Task details » When you return the entries, keep every word and mark exactly as it is.

(Items from a dataset)

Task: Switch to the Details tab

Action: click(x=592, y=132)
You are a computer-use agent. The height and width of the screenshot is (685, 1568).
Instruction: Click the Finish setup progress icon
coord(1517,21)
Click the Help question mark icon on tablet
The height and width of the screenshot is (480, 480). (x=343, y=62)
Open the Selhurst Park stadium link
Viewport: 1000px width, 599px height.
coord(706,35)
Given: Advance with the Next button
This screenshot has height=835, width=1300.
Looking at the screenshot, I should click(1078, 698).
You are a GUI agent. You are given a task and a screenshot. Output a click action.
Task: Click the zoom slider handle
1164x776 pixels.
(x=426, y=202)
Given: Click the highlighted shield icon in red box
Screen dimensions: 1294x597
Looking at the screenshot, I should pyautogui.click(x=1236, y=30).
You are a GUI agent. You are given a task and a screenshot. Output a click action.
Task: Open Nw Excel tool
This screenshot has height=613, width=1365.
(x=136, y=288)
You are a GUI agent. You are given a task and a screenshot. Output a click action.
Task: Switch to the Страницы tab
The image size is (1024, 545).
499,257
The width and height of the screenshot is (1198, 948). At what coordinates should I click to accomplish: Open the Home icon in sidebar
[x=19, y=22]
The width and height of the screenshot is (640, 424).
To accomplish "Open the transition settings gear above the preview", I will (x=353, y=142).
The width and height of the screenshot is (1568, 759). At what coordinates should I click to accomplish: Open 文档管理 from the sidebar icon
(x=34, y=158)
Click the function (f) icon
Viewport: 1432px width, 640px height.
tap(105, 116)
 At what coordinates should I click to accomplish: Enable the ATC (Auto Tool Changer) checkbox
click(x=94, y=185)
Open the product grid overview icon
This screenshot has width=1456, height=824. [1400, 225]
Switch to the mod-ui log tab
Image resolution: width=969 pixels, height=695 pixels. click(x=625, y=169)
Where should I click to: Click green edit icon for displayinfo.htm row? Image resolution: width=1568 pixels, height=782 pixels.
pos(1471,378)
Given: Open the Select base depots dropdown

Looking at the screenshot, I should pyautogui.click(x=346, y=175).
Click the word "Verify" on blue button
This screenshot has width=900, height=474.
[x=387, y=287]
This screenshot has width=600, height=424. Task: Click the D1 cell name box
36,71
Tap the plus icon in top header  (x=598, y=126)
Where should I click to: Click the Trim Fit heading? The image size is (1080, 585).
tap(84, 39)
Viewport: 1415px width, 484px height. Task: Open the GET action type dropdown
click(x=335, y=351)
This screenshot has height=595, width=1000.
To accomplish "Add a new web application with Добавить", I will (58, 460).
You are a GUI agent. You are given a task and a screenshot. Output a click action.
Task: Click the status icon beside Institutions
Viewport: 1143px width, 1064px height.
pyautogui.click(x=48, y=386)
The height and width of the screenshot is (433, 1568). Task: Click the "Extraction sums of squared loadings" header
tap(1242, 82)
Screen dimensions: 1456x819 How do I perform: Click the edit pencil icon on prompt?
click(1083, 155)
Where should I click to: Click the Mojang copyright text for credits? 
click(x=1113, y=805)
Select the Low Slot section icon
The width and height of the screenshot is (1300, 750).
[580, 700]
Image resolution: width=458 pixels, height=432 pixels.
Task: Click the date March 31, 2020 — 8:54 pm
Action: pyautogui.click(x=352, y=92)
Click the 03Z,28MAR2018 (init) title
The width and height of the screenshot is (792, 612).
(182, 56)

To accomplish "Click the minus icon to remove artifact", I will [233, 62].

Solved problem »
Task: Switch to the Details tab

Action: click(x=592, y=132)
You are a computer-use agent. The height and width of the screenshot is (685, 1568).
Instruction: Click the Finish setup progress icon
coord(1517,21)
Click the Help question mark icon on tablet
The height and width of the screenshot is (480, 480). (x=343, y=62)
Open the Selhurst Park stadium link
Viewport: 1000px width, 599px height.
coord(706,35)
Given: Advance with the Next button
This screenshot has height=835, width=1300.
Looking at the screenshot, I should click(1078, 698).
You are a GUI agent. You are given a task and a screenshot. Output a click action.
Task: Click the zoom slider handle
1164x776 pixels.
(x=426, y=202)
Given: Click the highlighted shield icon in red box
Screen dimensions: 1294x597
Looking at the screenshot, I should pyautogui.click(x=1236, y=30).
You are a GUI agent. You are given a task and a screenshot. Output a click action.
Task: Open Nw Excel tool
This screenshot has height=613, width=1365.
(x=136, y=288)
You are a GUI agent. You are given a task and a screenshot. Output a click action.
Task: Switch to the Страницы tab
The image size is (1024, 545).
499,257
The width and height of the screenshot is (1198, 948). At what coordinates should I click to accomplish: Open the Home icon in sidebar
[x=19, y=22]
The width and height of the screenshot is (640, 424).
To accomplish "Open the transition settings gear above the preview", I will (x=353, y=142).
The width and height of the screenshot is (1568, 759). At what coordinates should I click to accomplish: Open 文档管理 from the sidebar icon
(x=34, y=158)
Click the function (f) icon
Viewport: 1432px width, 640px height.
tap(105, 116)
 At what coordinates should I click to accomplish: Enable the ATC (Auto Tool Changer) checkbox
click(x=94, y=185)
Open the product grid overview icon
This screenshot has width=1456, height=824. [1400, 225]
Switch to the mod-ui log tab
Image resolution: width=969 pixels, height=695 pixels. click(x=625, y=169)
Where should I click to: Click green edit icon for displayinfo.htm row? Image resolution: width=1568 pixels, height=782 pixels.
pos(1471,378)
Given: Open the Select base depots dropdown

Looking at the screenshot, I should pyautogui.click(x=346, y=175).
Click the word "Verify" on blue button
This screenshot has width=900, height=474.
[x=387, y=287]
This screenshot has width=600, height=424. Task: Click the D1 cell name box
36,71
Tap the plus icon in top header  (x=598, y=126)
Where should I click to: Click the Trim Fit heading? The image size is (1080, 585).
tap(84, 39)
Viewport: 1415px width, 484px height. Task: Open the GET action type dropdown
click(x=335, y=351)
This screenshot has height=595, width=1000.
To accomplish "Add a new web application with Добавить", I will (58, 460).
You are a GUI agent. You are given a task and a screenshot. Output a click action.
Task: Click the status icon beside Institutions
Viewport: 1143px width, 1064px height.
pyautogui.click(x=48, y=386)
The height and width of the screenshot is (433, 1568). Task: Click the "Extraction sums of squared loadings" header
tap(1242, 82)
Screen dimensions: 1456x819 How do I perform: Click the edit pencil icon on prompt?
click(1083, 155)
Where should I click to: Click the Mojang copyright text for credits? 
click(x=1113, y=805)
Select the Low Slot section icon
The width and height of the screenshot is (1300, 750).
[580, 700]
Image resolution: width=458 pixels, height=432 pixels.
Task: Click the date March 31, 2020 — 8:54 pm
Action: pyautogui.click(x=352, y=92)
Click the 03Z,28MAR2018 (init) title
The width and height of the screenshot is (792, 612).
(182, 56)

To accomplish "Click the minus icon to remove artifact", I will [233, 62].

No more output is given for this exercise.